For every $10-per-barrel increase in the price of crude oil, the cost of gasoline goes up 20 cents a gallon, says Eric Smith of the Entergy-Tulane Energy Institute. (Photo by Paula Burch-Celentano)

Smith, who is associate director of the Entergy-Tulane Energy Institute, has long been telling his students to prepare for oil's price ascent as emerging economies in China and other parts of the world become greater consumers of the limited commodity.

Most of the easy-to-reach deposits of oil in the West have been tapped at a time when demand is increasing significantly, he says.

“We were predicting three years ago that oil would hit $100 (a barrel) under the same circumstances that have now arrived,” Smith says. “Supply is now short and demand has grown. China and India have now become major consumers of oil … as well as have a number of the Middle Eastern countries.”
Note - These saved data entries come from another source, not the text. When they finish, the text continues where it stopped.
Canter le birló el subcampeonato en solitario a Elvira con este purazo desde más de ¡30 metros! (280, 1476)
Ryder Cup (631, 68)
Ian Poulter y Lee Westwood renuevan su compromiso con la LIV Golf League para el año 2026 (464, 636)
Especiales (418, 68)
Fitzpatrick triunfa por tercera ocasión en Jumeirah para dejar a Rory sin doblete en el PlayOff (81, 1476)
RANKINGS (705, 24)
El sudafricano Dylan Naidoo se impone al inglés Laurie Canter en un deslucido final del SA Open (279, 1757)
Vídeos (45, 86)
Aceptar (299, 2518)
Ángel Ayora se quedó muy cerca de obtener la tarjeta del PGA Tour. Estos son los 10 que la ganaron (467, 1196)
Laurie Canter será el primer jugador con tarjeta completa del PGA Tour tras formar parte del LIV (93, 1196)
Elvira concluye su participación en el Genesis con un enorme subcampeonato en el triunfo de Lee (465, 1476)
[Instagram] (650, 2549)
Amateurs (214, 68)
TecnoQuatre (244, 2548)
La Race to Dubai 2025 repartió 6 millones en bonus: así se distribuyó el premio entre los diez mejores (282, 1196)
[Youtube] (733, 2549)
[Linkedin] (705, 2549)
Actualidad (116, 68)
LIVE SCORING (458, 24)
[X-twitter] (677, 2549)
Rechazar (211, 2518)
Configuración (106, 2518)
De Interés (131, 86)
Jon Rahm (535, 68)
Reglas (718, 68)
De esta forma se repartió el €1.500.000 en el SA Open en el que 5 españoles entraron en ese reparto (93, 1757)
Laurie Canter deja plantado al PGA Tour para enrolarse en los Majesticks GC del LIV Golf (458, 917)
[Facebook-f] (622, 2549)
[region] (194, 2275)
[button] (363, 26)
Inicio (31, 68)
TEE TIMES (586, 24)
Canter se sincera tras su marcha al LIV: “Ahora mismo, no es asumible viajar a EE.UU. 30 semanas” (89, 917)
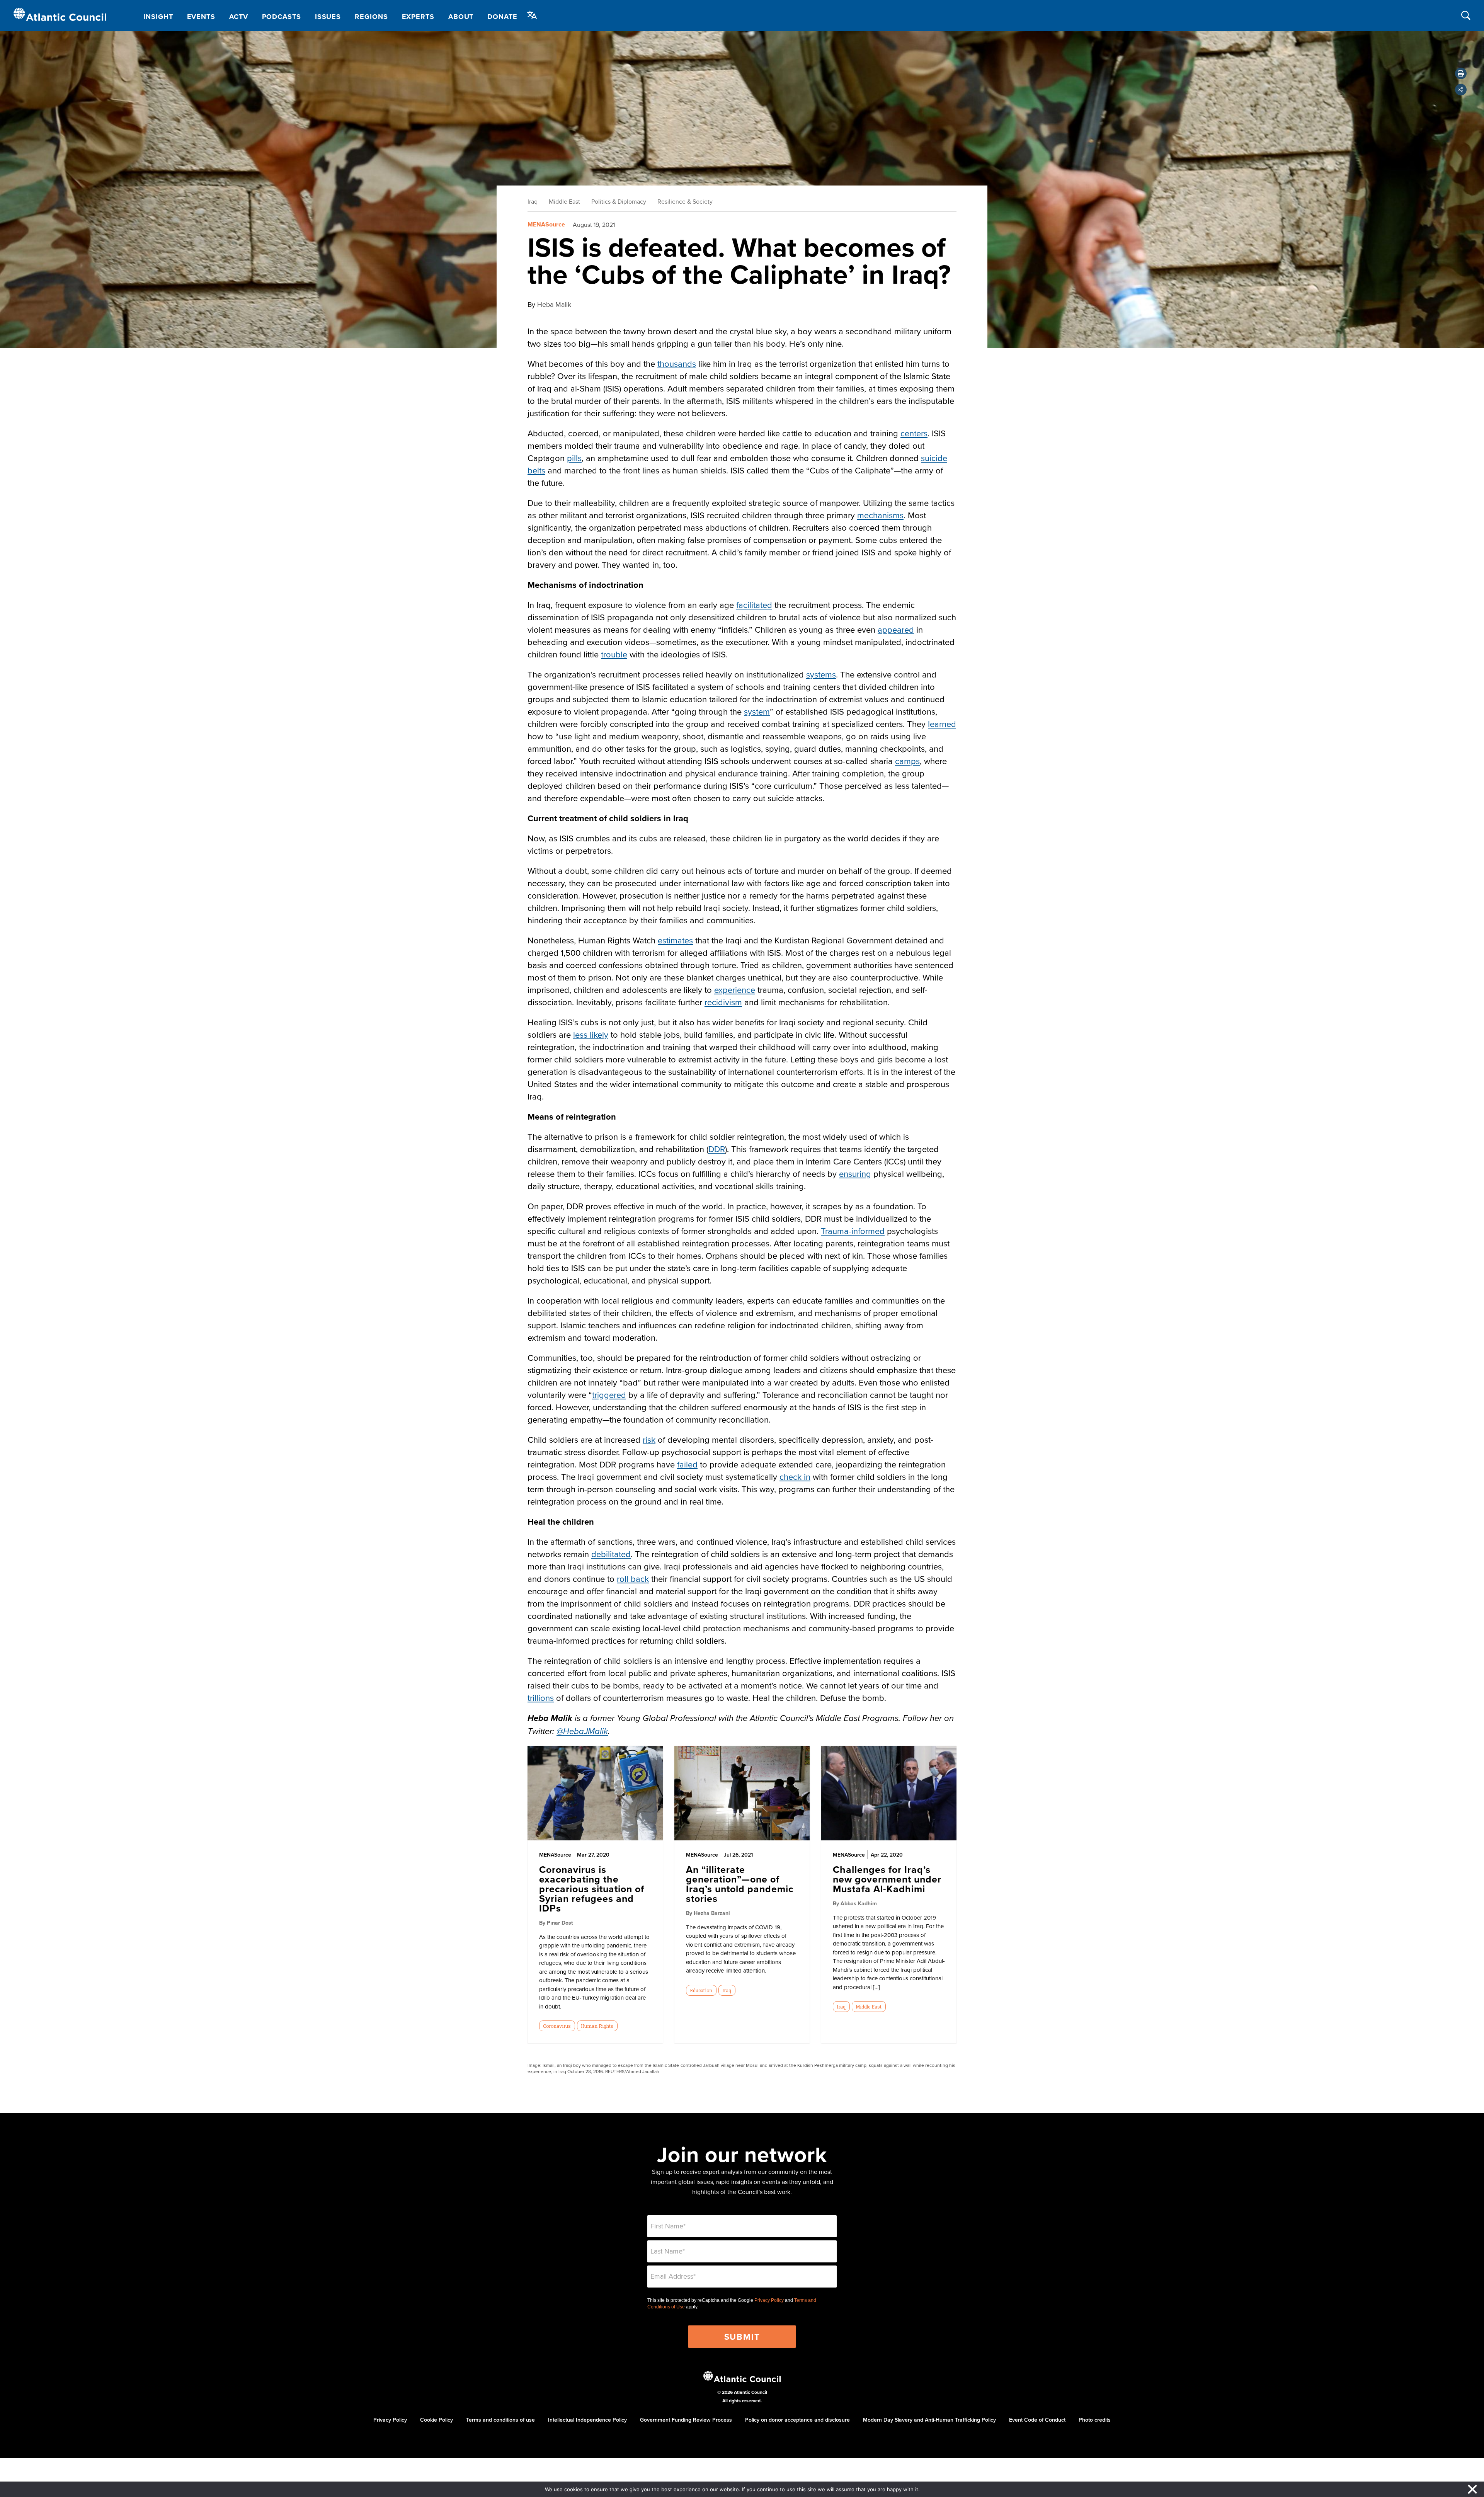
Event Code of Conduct (1037, 2420)
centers (914, 433)
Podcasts (281, 17)
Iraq (533, 201)
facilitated (754, 605)
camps (907, 761)
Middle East (564, 201)
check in (794, 1477)
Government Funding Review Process (686, 2420)
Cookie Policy (436, 2420)
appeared (896, 629)
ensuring (855, 1174)
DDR (716, 1149)
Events (201, 17)
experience (734, 990)
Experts (418, 17)
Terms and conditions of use (500, 2420)
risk (649, 1439)
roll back (633, 1579)
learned (942, 724)
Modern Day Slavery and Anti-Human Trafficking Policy (929, 2420)
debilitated (611, 1554)
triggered (609, 1395)
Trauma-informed (853, 1231)
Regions (371, 17)
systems (821, 674)
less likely (590, 1034)
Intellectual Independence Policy (587, 2420)
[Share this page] (1461, 89)
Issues (328, 17)
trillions (541, 1698)
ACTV (238, 17)
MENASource (546, 224)
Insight (158, 17)
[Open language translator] (532, 15)
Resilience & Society (685, 201)
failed (687, 1464)
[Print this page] (1461, 73)
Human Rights (597, 2026)
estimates (675, 940)
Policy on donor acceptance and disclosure (797, 2420)
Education (701, 1990)
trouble (614, 654)
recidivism (723, 1002)
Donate (502, 17)
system (757, 711)
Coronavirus (557, 2026)
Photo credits (1095, 2420)
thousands (676, 363)
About (461, 17)
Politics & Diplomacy (618, 201)
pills (574, 458)
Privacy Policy (769, 2300)
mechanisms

What does this mean for consumers? Expect to pay more at the pump. While oil futures retreated to around $97 per barrel late last week, Smith expects $100 oil to be a lasting trend. In fact, he wouldn't be surprised if oil costs rose by 20 percent this year. That would likely hit most consumers in the wallet.

“There is a good little rule of thumb that for every $10 increase in the aggregate price of crude, gasoline goes up 20 cents a gallon,” Smith says.

“The big concern is that historically we have seen a big run up in gasoline prices in the spring — anywhere from 50 cents to 75 cents a gallon,” says American Automobile Association spokesperson Don Redman. “We could be looking at $3.50 to $3.75 a gallon.”

Smith says that consumers have been resilient. Gas consumption accounts for approximately four percent of most household budgets and that's not enough to significantly alter behavior, he says. “People are notoriously resistant to change in their lifestyle and Americans are used to driving long distances in very big, heavy cars,” Smith says.

Redman says the consensus among analysts is that gasoline would have to reach $5 per gallon for consumers to significantly change driving habits to reduce consumption.

At least one group is getting a boost from the robust oil market: MBA students. More energy companies are seeking graduate students from the Freeman School's energy specialist program as well as from the Burkenroad Institute program, which follows energy service companies in the Gulf Coast region.

“It's not just because oil hit $100, it's because there has been much more demand and relatively anemic supply over the last several years in the energy sector,” Smith says.